The world is being held up, blackmailed, by bankers but only a few of them. They just happen to be the ones in control, the ones that, through Geithner and Larry Summers, were crucial in the orchestration of this coup in the dying days of the Clinton administration when they had him tear up the Depression-era protections such as the 1933 Glass-Steagall Act.

Engdahl writes: "In 2000 the Clinton administration then Treasury secretary was a man named Larry Summers. Summers had just been promoted from No. 2 under Wall Street Goldman Sachs banker Robert Rubin to be No. 1 when Rubin left Washington to take up the post of vice-chairman of Citigroup … Summers convinced President Bill Clinton to sign several Republican bills into law, which opened the floodgates for banks to abuse their powers. The fact that the Wall Street big banks spent some $US5 billion in lobbying for these changes after 1998 was likely not lost on Clinton.

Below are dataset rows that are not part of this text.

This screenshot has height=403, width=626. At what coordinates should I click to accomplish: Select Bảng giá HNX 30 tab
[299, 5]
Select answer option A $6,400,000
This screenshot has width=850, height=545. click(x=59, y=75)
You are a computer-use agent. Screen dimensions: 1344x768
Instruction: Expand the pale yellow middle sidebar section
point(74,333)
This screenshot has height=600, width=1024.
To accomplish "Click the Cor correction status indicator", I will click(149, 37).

"One significant law was the repeal of the 1933 Depression-era Glass-Steagall Act that prohibited mergers of commercial banks, insurance companies and brokerage firms like Merrill Lynch or Goldman Sachs. A second law backed by Treasury secretary Summers in 2000 was an obscure but deadly important Commodity Futures Modernisation Act (CFMA) of 2000. That law prevented the responsible US Government regulatory agency, Commodity Futures Trading Corporation, from having any oversight over the trading of financial derivatives. The new CFMA law stipulated that so-called over-the-counter derivatives like credit default swaps, such as those involved in the AIG insurance disaster (which investor Warren Buffett once called 'weapons of mass financial destruction'), be free from government regulation."

At the time Summers was busy opening the floodgates of financial abuse for the Wall Street Money Trust, his assistant was none other than Geithner, the man who today is US Treasury Secretary. Today Summers is President Obama's chief economic adviser, as head of the White House Economic Council.

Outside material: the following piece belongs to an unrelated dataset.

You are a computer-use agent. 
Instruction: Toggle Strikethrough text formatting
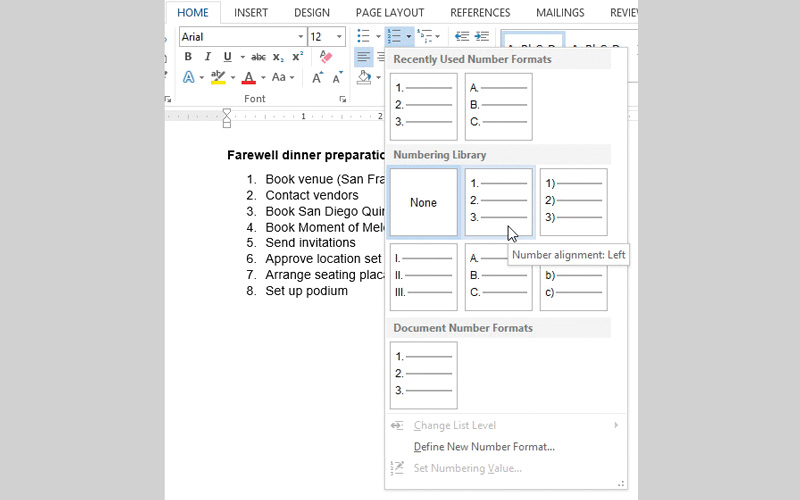point(259,57)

To have Geithner and Summers responsible for cleaning up the financial mess is tantamount to putting the proverbial fox in to guard the hen house.

Who did the US Government bail out with $US180 billion, and counting, to pay AIG's credit default swap obligations? A tried and trusted team led by what Engdahl calls "counterparty gamblers" being Goldman Sachs, Citibank, JPMorgan Chase, Bank of America —the Big Brothers of banking.

The US Government has long had laws in place to deal with insolvent banks. Of course, the Federal Deposit Insurance Corporation could place the banks into receivership, as it does weekly with lesser banks, and have their assets and liabilities independently audited.

Management could be cleaned up, stockholders take their losses and, eventually, smaller, manageable banks could be sold when they have their health back.

It is happening all over America except to those that manufacture reality.

The Big Brother banks will rely on the collective amnesia of the public and the market, take another round from the public purse, and contrive another rally.

It could all be changed with a stroke of President Obama's pen, returning the real restraints and enforcing the remaining powers of US regulators.

But the Big Brother banks rule unless we, mere mortals, direct them to their dishonourable graves.

David Hirst is a journalist, documentary maker, financial consultant and investor. His column is syndicated by News Bites, a Melbourne-based business news publisher.